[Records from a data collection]
=-=-=
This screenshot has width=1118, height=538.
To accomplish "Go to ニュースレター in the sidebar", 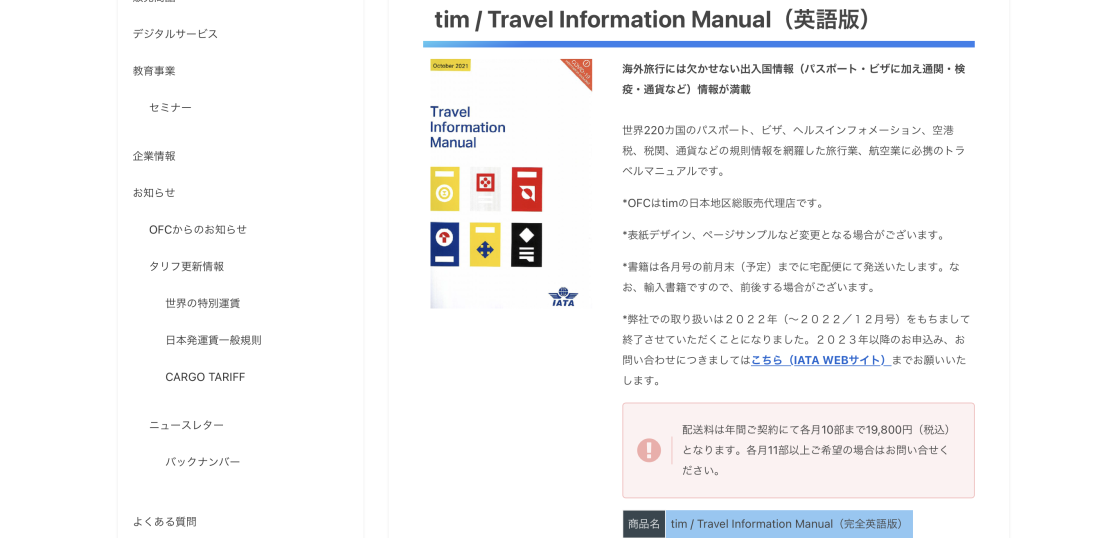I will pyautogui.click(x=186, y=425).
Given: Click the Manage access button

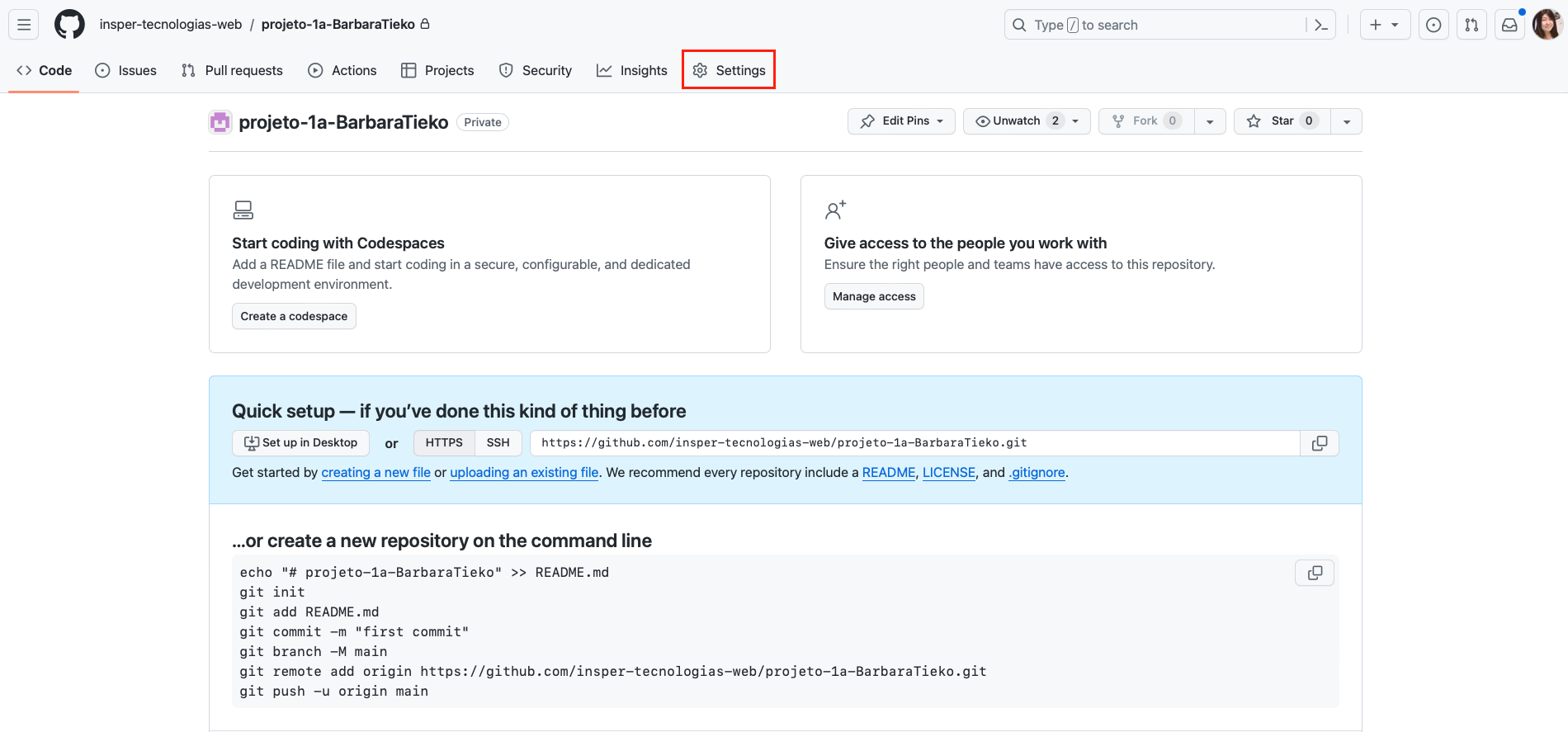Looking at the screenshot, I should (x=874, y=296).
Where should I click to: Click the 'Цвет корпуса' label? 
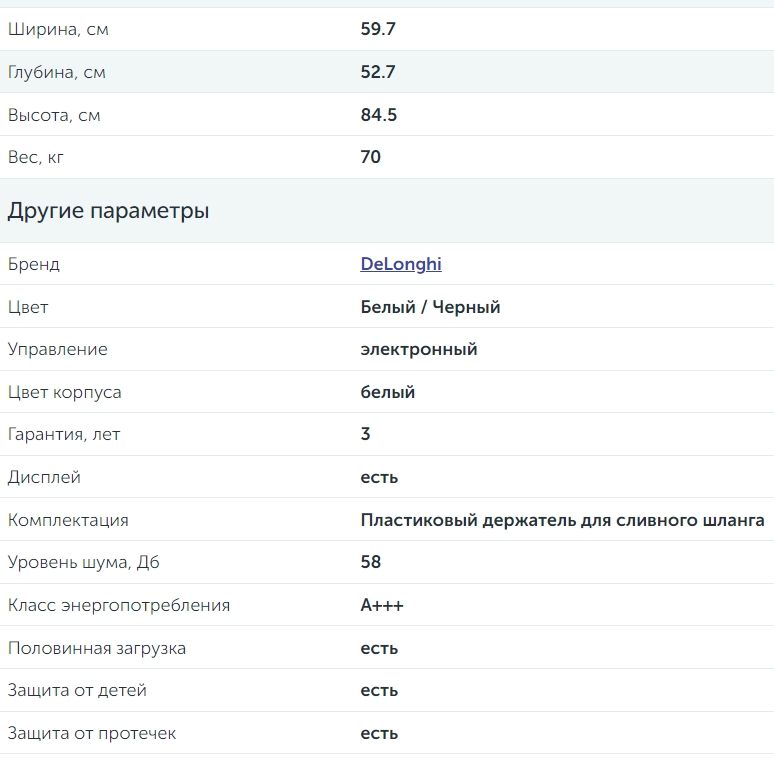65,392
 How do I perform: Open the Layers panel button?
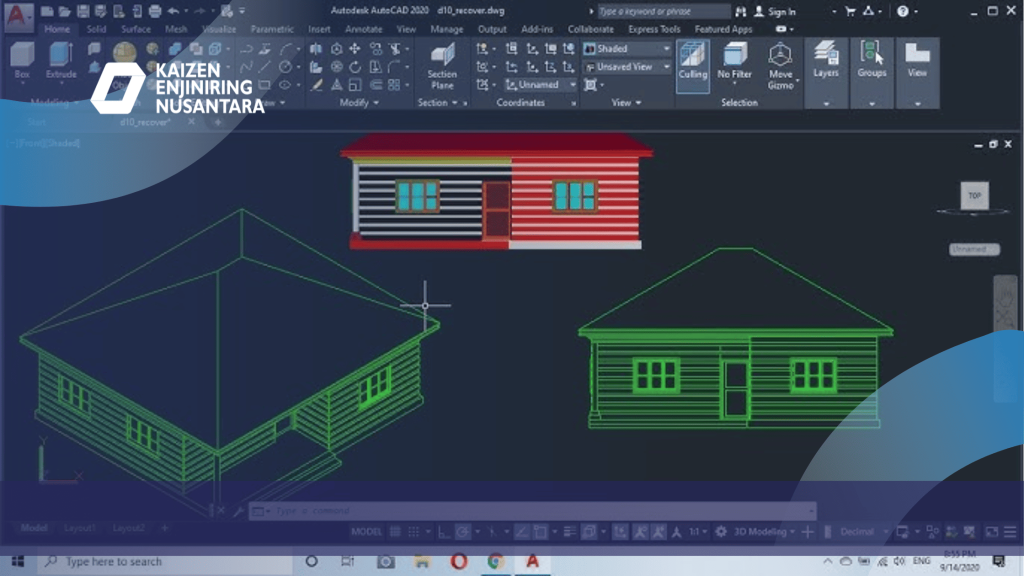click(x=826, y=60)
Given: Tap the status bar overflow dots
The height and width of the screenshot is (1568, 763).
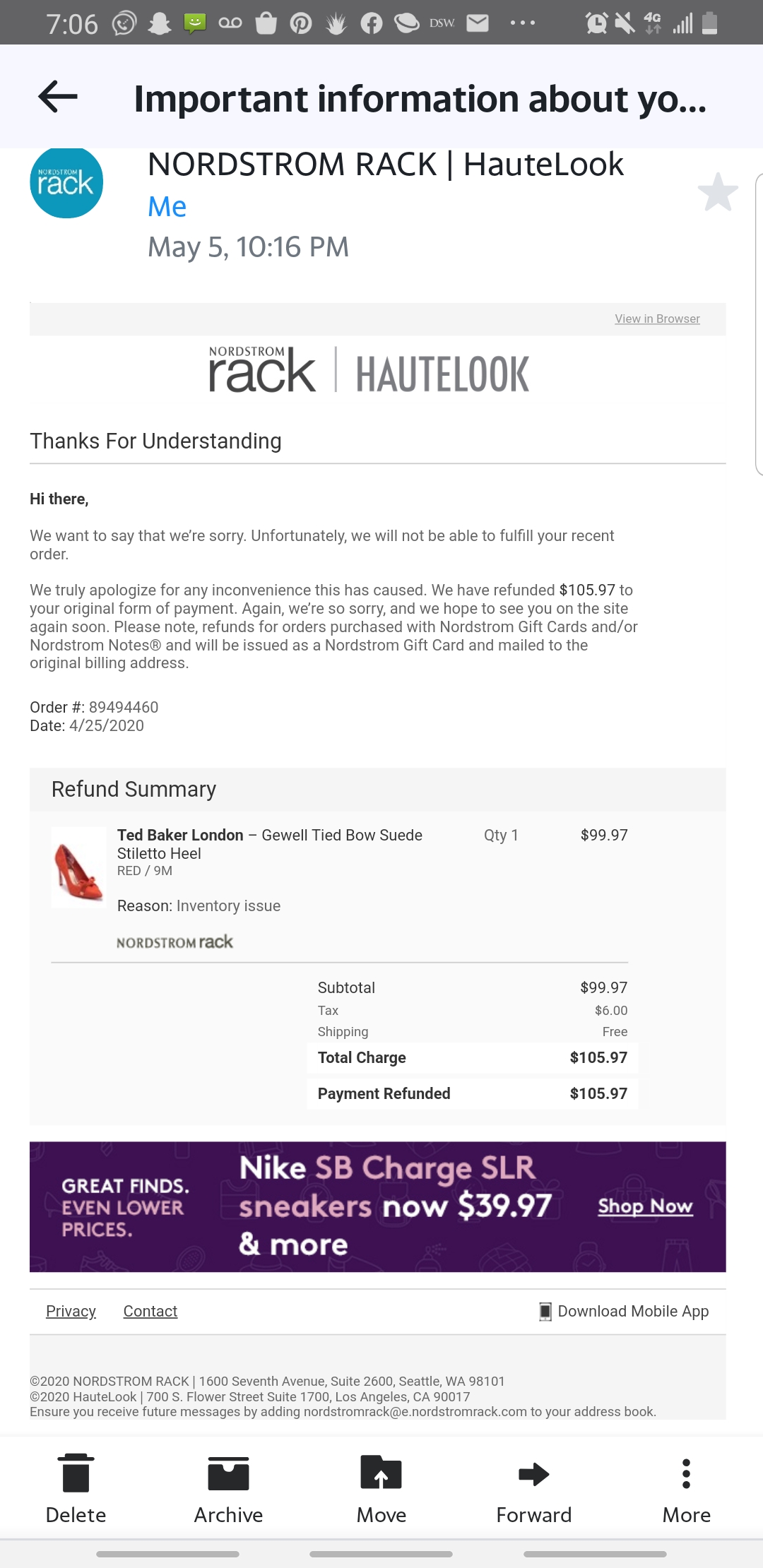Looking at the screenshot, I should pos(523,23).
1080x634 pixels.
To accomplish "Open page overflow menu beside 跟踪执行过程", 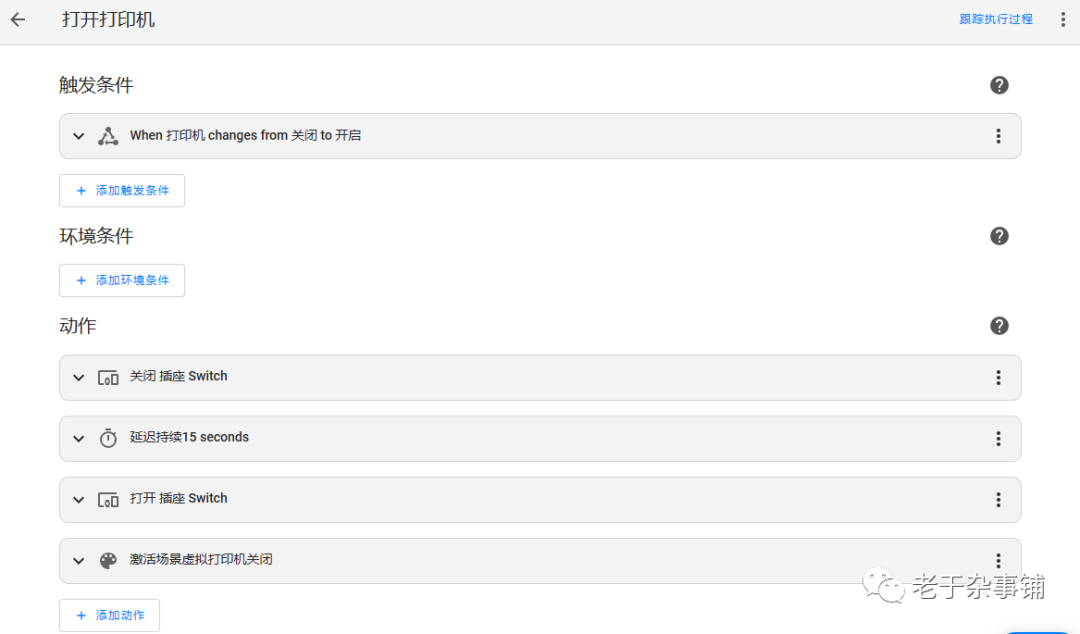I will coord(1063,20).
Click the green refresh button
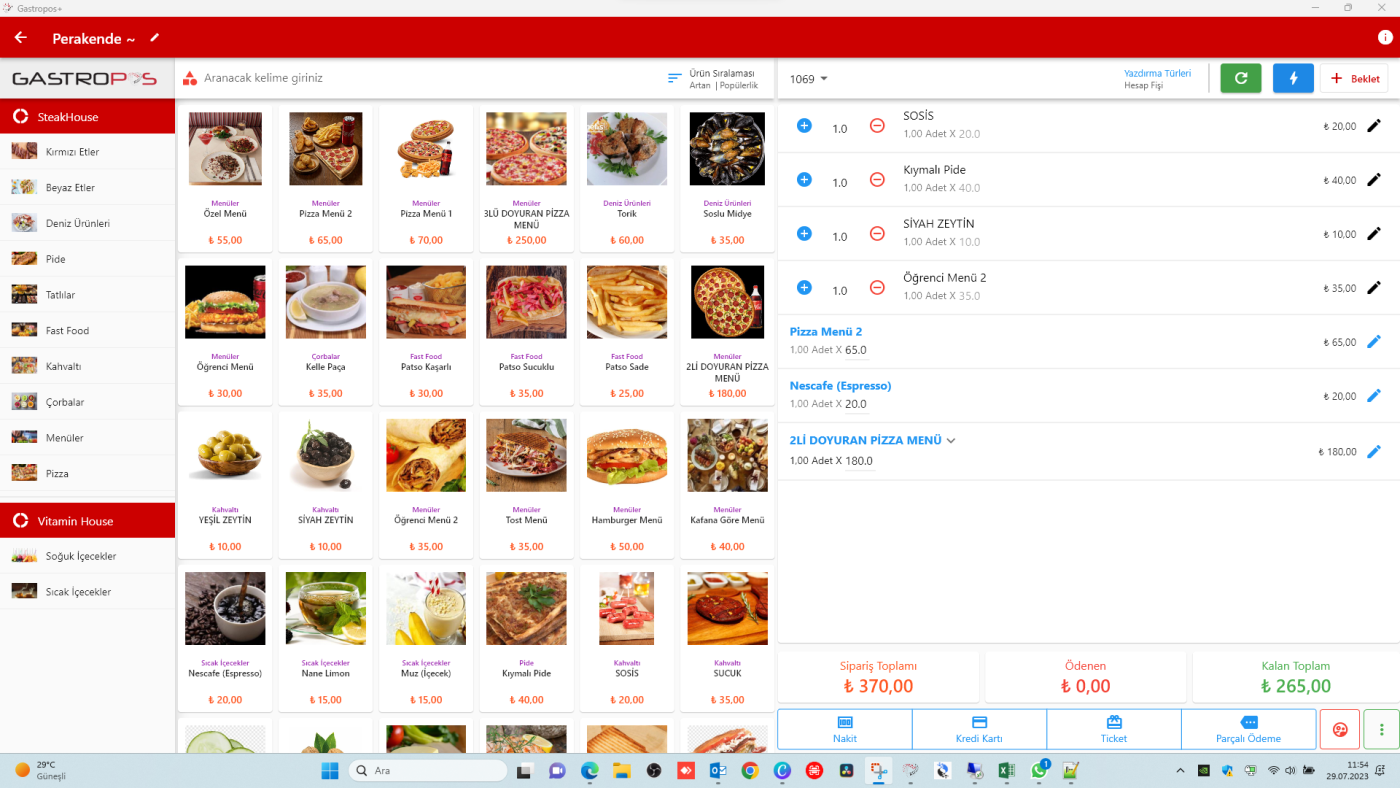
=-=-=
Activity: Only the lines above from the one with "Given: Click the Manage access button" to the one with "Given: Tap the status bar overflow dots" should be printed, both included and exactly as written; no picture belongs in the copy.

Response below:
Given: Click the Manage access button

Looking at the screenshot, I should (x=874, y=296).
Where should I click to: Click the 'Цвет корпуса' label? 
65,392
 How do I perform: Open the Layers panel button?
click(x=826, y=60)
Given: Tap the status bar overflow dots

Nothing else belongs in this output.